Guidelines & Tips

How Fitroom Virtual Try-On API Works: Pipeline, Endpoints, and What Makes It Different

May 15, 2026

Most virtual try-on APIs work the same way on the surface: send two images, get one back. What differs is what happens between those two steps — and whether the API gives you any control over it.

This article walks through exactly how Fitroom’s API processes a try-on request, why the pipeline is designed the way it is, and what Fitroom offers that most competitors don’t. If you’re a developer evaluating integration options, or a non-technical reader trying to understand why virtual try-on works well on some inputs and poorly on others — this is the explanation that’s actually useful.

All technical details sourced from Fitroom’s official API documentation. For pricing, see our full API comparison.

Table of Contents

What Actually Happens When You Call a Virtual Try-On API

Before getting into Fitroom’s specific endpoints, it helps to understand the underlying pipeline that every virtual try-on system runs — because the pipeline is why results vary, why processing takes time, and why input quality matters so much.

Step 1: Understand the person in the photo

The first thing the system needs to do is locate the human body in the model image. This means detecting key landmarks — shoulders, torso, waist, hips, arms — to understand the body’s pose and proportions. Without this, the system has no reference for where the garment should sit, how wide the shoulders are, or how long the torso is.

This is also why model images have requirements. A person facing sideways, sitting, or partially out of frame breaks this step. The system can’t accurately map garment placement on a body it can’t fully read.

Step 2: Understand the garment

The system then analyzes the clothing image — extracting its shape, texture, print details, and garment type (upper, lower, full body). This step preserves what makes the garment look like itself: the exact color of a logo, the weave pattern of a fabric, the fit of a collar.

This step is harder than it looks. A flat product image of a hoodie behaves differently when modeled on a body — the fabric folds, the hem drops differently, the sleeves interact with the arms.

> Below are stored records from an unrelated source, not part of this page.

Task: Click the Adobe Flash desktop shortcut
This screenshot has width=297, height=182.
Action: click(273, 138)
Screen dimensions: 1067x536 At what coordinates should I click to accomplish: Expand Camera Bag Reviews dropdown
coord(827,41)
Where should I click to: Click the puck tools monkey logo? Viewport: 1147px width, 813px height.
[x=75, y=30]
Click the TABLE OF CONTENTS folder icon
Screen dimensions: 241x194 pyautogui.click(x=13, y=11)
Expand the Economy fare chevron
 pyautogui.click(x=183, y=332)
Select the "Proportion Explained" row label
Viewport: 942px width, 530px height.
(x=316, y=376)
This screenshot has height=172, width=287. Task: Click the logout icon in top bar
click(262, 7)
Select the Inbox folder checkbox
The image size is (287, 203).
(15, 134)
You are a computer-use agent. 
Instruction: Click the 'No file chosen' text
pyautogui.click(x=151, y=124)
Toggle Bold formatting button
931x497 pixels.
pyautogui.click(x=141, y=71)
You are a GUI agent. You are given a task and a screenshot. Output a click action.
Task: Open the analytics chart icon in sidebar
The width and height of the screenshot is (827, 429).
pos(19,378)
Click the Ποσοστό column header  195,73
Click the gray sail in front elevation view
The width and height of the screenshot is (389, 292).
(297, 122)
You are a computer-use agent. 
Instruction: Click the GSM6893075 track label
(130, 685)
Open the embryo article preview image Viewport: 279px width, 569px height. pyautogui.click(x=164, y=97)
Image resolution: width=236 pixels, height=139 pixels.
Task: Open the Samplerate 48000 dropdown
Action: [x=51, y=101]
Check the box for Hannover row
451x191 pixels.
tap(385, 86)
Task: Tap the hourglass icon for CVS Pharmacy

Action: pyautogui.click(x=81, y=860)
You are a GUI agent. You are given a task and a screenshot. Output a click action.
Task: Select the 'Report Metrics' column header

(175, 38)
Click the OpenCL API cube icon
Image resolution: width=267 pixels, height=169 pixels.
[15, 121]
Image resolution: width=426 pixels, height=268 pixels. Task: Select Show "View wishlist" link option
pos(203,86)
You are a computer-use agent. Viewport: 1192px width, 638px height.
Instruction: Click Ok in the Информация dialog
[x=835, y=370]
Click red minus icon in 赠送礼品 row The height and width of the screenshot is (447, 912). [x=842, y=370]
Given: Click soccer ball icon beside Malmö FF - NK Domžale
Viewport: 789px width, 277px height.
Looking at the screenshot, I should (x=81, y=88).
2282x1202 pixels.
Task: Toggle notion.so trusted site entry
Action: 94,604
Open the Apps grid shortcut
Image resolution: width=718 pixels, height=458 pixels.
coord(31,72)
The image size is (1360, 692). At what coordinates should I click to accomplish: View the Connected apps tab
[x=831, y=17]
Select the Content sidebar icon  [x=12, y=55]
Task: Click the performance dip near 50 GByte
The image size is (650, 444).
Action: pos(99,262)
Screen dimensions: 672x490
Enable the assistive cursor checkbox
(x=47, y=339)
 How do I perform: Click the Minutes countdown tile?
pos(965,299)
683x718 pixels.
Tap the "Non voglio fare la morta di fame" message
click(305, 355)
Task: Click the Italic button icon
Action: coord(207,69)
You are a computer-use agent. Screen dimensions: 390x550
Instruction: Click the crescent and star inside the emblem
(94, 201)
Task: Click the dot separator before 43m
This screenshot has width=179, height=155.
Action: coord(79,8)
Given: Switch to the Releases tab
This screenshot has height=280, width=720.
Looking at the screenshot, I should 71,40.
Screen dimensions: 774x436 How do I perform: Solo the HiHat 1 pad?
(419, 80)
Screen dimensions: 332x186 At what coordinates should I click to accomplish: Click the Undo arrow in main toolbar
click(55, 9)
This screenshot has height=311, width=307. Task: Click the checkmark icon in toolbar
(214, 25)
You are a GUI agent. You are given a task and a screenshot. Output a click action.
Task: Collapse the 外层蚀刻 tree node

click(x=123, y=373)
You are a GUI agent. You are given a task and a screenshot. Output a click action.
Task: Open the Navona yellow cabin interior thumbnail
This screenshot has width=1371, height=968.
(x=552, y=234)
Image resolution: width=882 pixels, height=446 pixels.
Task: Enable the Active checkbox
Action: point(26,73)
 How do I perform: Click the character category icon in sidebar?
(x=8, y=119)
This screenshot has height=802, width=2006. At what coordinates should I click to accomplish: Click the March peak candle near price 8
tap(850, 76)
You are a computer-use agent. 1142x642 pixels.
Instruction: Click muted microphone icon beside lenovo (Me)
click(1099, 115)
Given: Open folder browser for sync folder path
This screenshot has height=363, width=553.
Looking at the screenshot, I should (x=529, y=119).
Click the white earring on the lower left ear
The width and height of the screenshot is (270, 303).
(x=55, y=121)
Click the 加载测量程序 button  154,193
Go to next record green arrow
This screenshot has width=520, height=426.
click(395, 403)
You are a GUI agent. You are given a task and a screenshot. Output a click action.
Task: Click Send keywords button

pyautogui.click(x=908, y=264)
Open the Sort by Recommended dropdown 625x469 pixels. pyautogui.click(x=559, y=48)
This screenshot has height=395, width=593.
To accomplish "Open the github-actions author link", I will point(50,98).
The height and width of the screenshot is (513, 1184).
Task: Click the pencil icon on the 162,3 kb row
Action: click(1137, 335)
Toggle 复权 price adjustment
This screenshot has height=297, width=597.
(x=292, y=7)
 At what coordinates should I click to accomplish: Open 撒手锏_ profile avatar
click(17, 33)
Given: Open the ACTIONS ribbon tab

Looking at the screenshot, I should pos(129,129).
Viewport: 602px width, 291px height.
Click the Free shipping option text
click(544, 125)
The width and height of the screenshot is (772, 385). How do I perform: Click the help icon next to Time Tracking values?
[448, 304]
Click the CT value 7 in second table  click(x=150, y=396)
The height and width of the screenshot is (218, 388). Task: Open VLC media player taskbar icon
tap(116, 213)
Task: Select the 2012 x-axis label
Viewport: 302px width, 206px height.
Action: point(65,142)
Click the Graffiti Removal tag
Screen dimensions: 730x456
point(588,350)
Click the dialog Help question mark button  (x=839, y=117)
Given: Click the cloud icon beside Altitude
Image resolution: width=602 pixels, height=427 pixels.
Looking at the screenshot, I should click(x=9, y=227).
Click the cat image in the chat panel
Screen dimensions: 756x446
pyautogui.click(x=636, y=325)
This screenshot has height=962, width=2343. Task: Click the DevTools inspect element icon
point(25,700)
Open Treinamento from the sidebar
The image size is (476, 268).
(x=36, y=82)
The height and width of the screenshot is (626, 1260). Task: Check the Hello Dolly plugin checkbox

The system needs to understand the garment well enough to simulate that transformation accurately.

Step 3: Warp the garment onto the body

The garment is then reshaped to match the body’s pose and proportions. This isn’t a simple overlay — the system physically transforms the garment geometry to follow the body’s contours, stretch points, and natural drape directions.

This step explains why some garment types are harder than others. A t-shirt has simple geometry — minimal overlapping fabric, predictable drape. A hoodie has a hood that interacts with the neck and shoulders, a front pocket that creates a fold line, and a drawstring that affects how the hem sits. A dress involves full-body geometry across different fabric zones. More complexity means more ways the warping can go wrong — which is directly why output quality varies across garment types in any virtual try-on system.

Step 4: Generate the final image

Modern virtual try-on systems use diffusion models for the final generation step. These models work by starting with noise and iteratively refining it toward a coherent image — guided by the body structure and warped garment from the previous steps.

This is the step that takes time. Standard mode runs a lighter diffusion pass — enough for clean, commercially usable output in approximately 9 seconds. HD mode runs more diffusion steps, producing finer texture detail at the cost of approximately 30 seconds of processing. There’s no shortcut: more detail means more compute.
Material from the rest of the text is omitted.